La lingua provenzale del medioevo (o “lingua d’oc”) è una lingua neolatina indoeuropea e fu elaborata nella Francia meridionale su parlate diverse da quelle della Francia settentrionale.
La letteratura del periodo consiste per lo più nella poesia lirica dei trovatori. Abbiamo alcune testimonianze di un filone narrativo il cui capolavoro è rappresentato dal romanzo in versi Flamenca della fine del XIII secolo, rielaborazione dei contenuti e delle forme della civiltà cortese ormai in declino.
Non mancano le grammatiche e i trattati di retorica (Donatz Provensals di Uc Faidi e Las Razos de Trobar di Raimond Vidal). Il caposcuola fu Ebolo, visconte di Ventadour, ma anche l’opera del Duca di Aquitania, Guglielmo IX, è di ispirazione giullaresca e contiene elementi cortesi tratti dal linguaggio feudale.
La poesia provenzale successiva trae la sua ispirazione dall’amore cortese, anche se registriamo il dissenso di Marcabruno (Marcabrun). Un ben noto poeta fu Jaufré Rudel (prima metà del sec. XII). La condanna dell’amore cortese si esprime in un linguaggio elaborato e per il forte impegno citiamo Peire L’Alvernha, Arnaut Daniele Guirant de Boneh i quali, oltre a esprimersi con una struttura metrica raffinata, dimostrano grande attenzione linguistica, per cui la poesia diviene una disciplina assai rigorosa.
A partire dal primo quarto del Duecento nella poesia provenzale sono presenti i sintomi di un cambiamento di contenuti, dopo l’istituzione dell’Inquisizione (1233) e con l’espandersi della lingua francese.
In ogni caso assistiamo all’esaurirsi della poesia trobadorica e la sua fase più gloriosa può considerarsi conclusa alla fine del XIII secolo, anche se rimane viva e finisce con l’imporsi alle letterature francese, italiana, portoghese e tedesca. Una breve “rinascenza occitanica” appare alla fine del XVI secolo, e agli inizi del XVII la poesia si adegua ai modelli della Pléiade, abbandonando i legami con la tradizione dei trovatori. Il poeta più noto di questo periodo é L. Belland de La Bellandière (1543-1588).
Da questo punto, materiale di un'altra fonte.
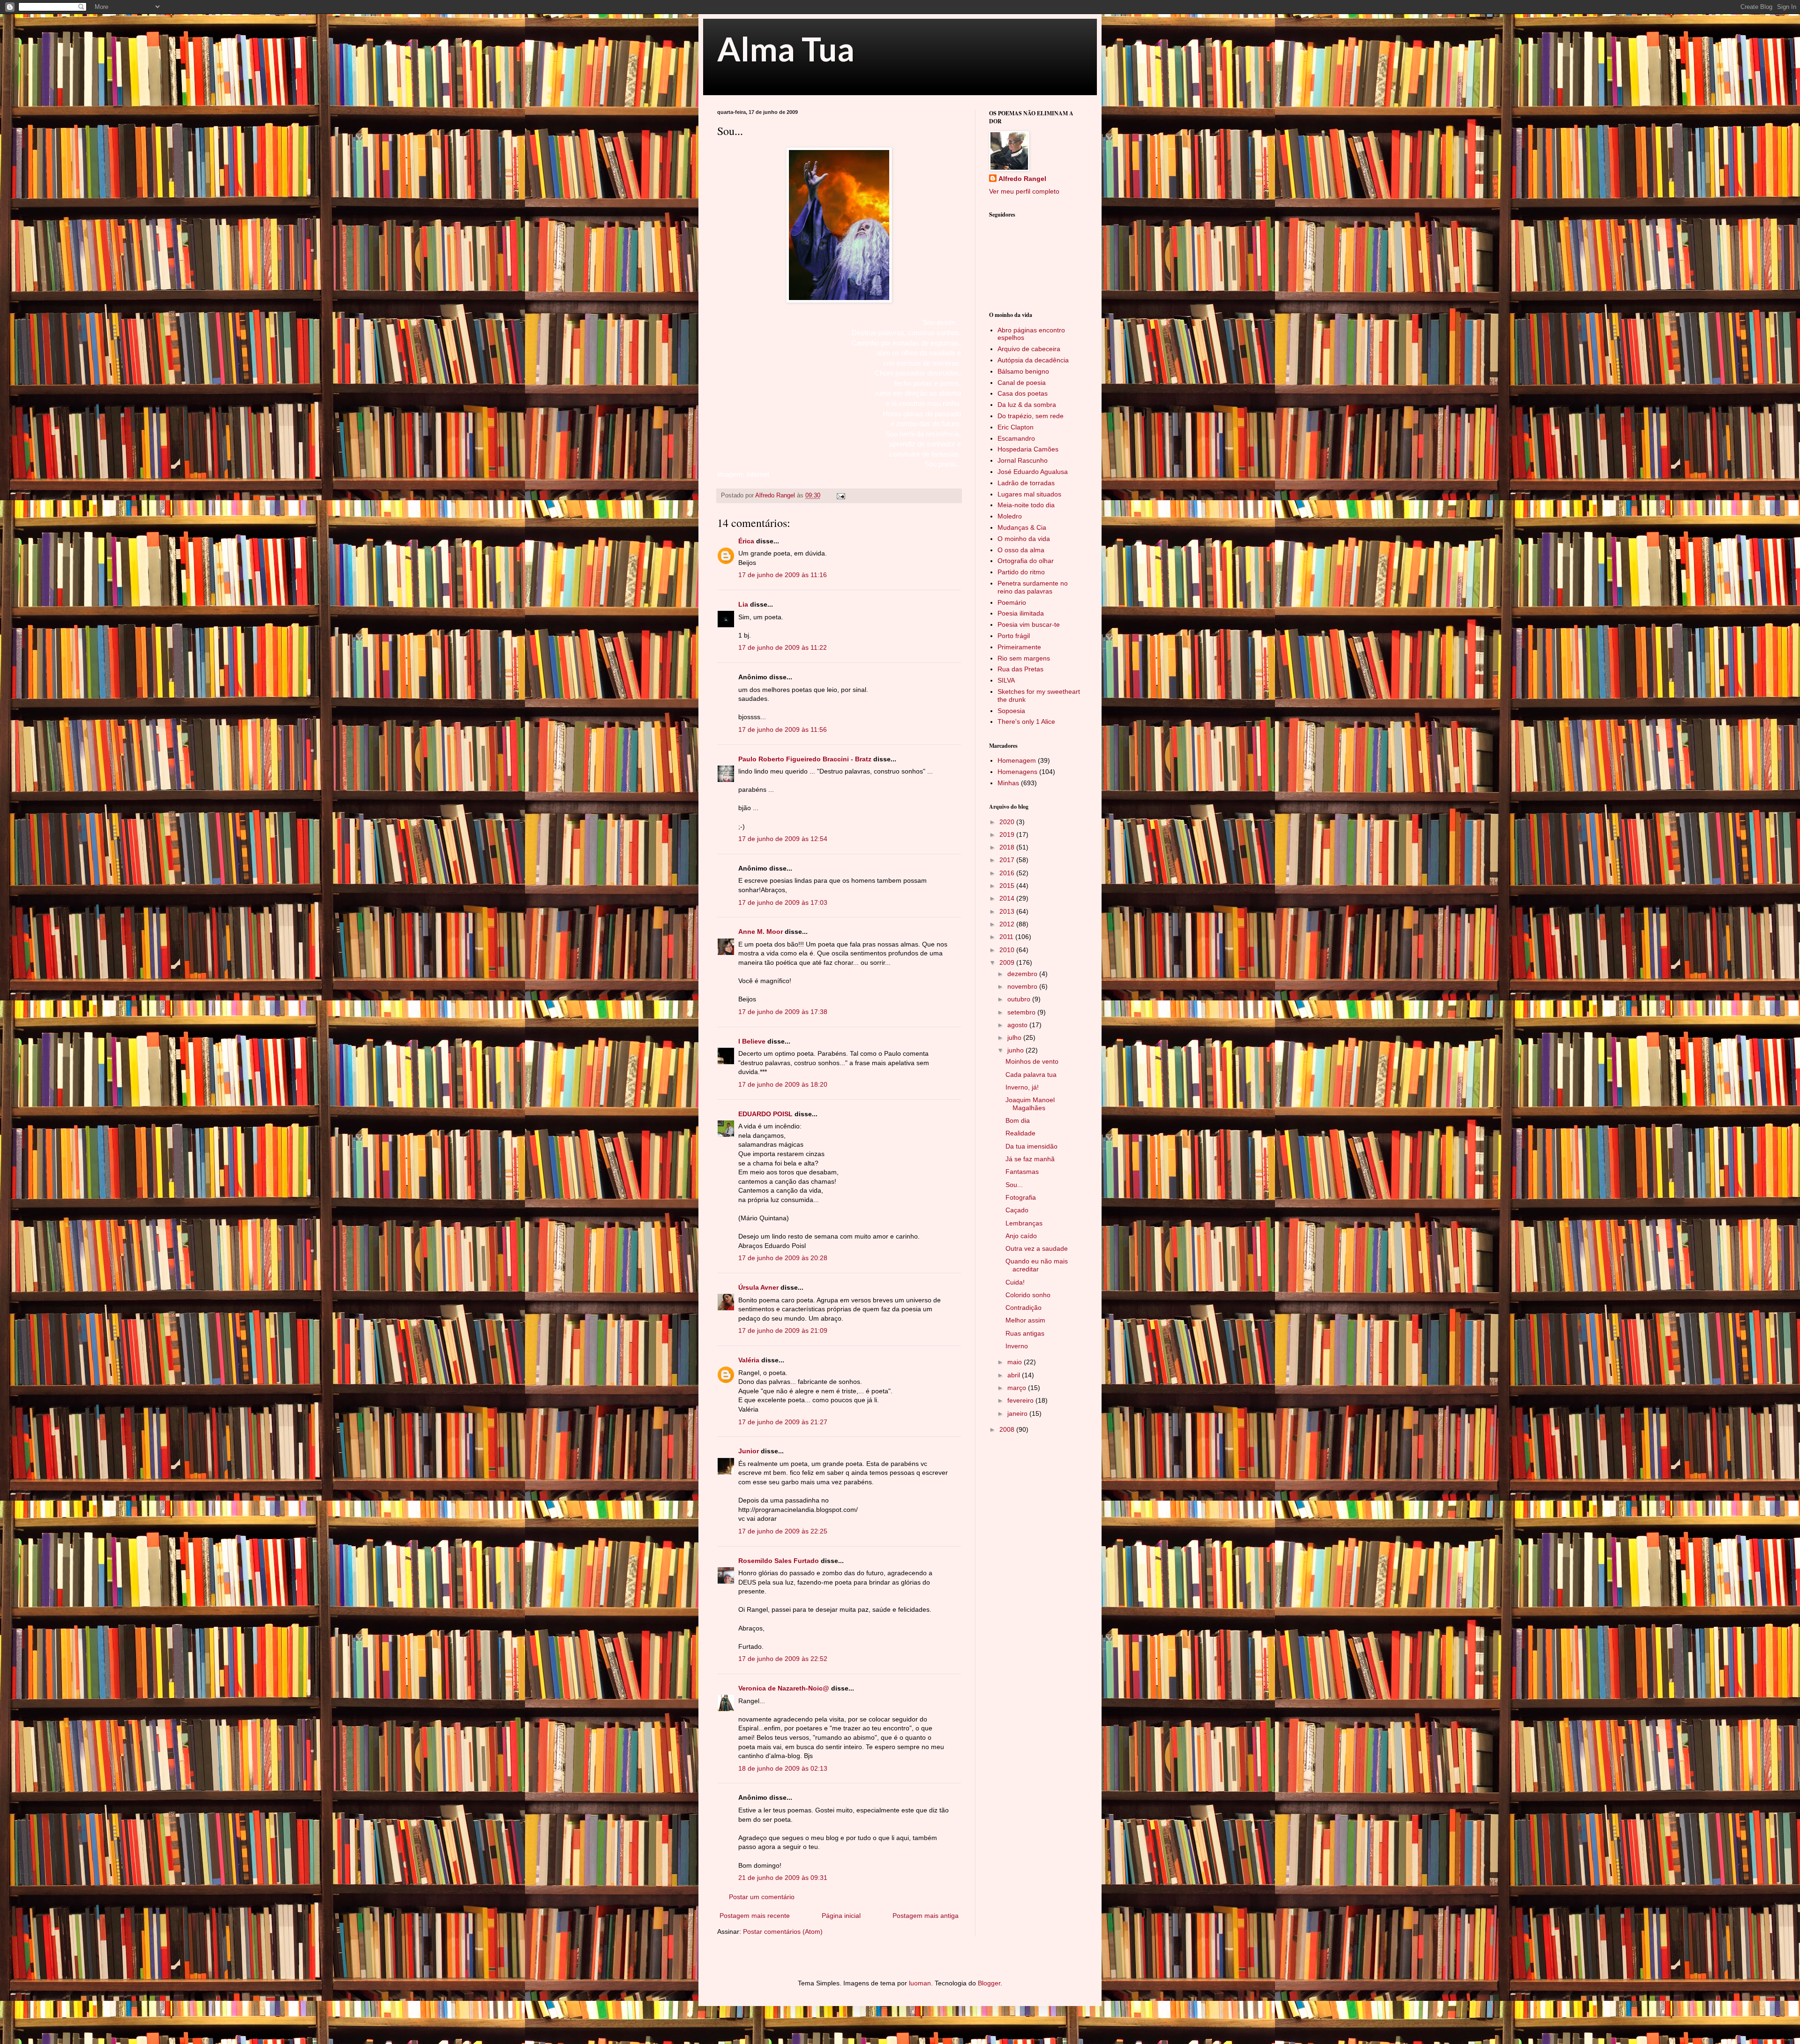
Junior (748, 1451)
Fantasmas (1022, 1171)
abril (1014, 1375)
Ma tanto nel Seicento quanto nel Settecento, con l’avvento del classicismo, la lingua d’oc viene emarginata. Unica eccezione è quella di J.-B.-C. Favre (1727-1783).
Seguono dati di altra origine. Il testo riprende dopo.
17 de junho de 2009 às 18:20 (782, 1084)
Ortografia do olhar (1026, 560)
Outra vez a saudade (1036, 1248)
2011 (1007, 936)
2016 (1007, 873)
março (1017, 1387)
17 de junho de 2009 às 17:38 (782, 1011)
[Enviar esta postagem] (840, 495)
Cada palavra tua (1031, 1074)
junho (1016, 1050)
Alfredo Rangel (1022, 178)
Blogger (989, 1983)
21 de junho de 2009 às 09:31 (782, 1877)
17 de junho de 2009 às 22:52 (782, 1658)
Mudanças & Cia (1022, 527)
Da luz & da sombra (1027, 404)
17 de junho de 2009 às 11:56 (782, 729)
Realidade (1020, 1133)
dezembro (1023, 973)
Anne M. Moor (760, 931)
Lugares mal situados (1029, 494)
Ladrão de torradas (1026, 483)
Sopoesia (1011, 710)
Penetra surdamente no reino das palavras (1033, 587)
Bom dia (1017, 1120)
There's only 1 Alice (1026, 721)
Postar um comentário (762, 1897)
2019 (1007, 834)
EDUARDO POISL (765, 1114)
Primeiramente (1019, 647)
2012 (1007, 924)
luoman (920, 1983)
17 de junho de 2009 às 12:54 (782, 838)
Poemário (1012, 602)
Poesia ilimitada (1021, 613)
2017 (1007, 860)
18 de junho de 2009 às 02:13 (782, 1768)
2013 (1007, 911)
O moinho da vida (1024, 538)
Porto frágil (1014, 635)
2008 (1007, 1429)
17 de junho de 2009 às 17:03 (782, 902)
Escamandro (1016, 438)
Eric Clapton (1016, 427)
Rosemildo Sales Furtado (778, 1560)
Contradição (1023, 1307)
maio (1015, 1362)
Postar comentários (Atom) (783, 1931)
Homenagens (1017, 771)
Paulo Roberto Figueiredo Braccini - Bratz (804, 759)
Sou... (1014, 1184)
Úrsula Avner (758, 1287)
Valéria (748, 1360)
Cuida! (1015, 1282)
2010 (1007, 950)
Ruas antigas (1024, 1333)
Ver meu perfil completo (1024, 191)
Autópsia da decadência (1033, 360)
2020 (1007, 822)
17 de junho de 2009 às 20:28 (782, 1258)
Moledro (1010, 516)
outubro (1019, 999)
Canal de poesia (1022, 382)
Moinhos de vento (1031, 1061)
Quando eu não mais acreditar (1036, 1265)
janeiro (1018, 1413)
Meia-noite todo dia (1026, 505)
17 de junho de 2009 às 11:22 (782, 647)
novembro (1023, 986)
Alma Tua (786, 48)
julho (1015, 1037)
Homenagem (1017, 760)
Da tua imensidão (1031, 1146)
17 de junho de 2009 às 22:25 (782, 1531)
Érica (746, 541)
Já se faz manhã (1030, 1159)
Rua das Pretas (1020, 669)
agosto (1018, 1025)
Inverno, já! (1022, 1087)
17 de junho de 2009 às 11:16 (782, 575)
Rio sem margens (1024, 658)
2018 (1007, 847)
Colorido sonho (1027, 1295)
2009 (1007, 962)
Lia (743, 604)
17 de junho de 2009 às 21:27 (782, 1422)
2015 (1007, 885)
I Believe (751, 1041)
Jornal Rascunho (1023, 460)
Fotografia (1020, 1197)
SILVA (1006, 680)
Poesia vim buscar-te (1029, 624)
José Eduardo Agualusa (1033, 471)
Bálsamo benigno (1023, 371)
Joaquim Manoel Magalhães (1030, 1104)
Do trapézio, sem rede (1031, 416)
Nell’Ottocento troviamo il “felibrismo”, scuola poetica che nasce ad Avignonene nel 1854 e si prefigge di salvare la lingua d’oc, onde recuperare l’identità culturale della Provenza, salvando le caratteristiche della Francia meridionale con un rinnovato interesse per i trovatori, ai quali i “felíbri” si rifanno. Il più noto tra i fondatori di tale scuola fu E Mistral (1830-1914), autore del bellissimo romanzo in versi Miréio (Mirella), del 1859, ma godettero di grande fama anche Th. Aubanel (1829-1886) e J. Roumanille (1818-1891).
Alcuni poeti quali V. Gelu (1806-1886), J. D’Artaud (1872-1950), V. Bernard (1860-1936) reagirono a questo accademismo e nel 1920, a opera in particolare di S. A. Peyre (1890-1961), ebbe inizio una nuova “rinascenza occitanica” che accolse i nuovi poeti nelle pagine della rivista Marsyas.
Anche dopo il secondo conflitto mondiale e fino ai giorni nostri la letteratura in lingua d’oc ha continuato a essere vitale tanto nella narrativa quanto nella poesia, nel teatro e nella saggistica. Degni di nota Roland Pecout (1949, autore di Portulan, del 1978, diario di un viaggio in Oriente), Antonin Perbosc (1861, autore di Lo libro del Campesta, Libro della Natura, 1970), Jean-Luc Sauvaigo (1950, al quale si devono Quieta Cola et Cia, 1974, e Seba, 1972) e Pierre Bec (1921, che nel 1980 scrisse Sonets Barocs enta Iseut, Sonnets baroques pour Iseult).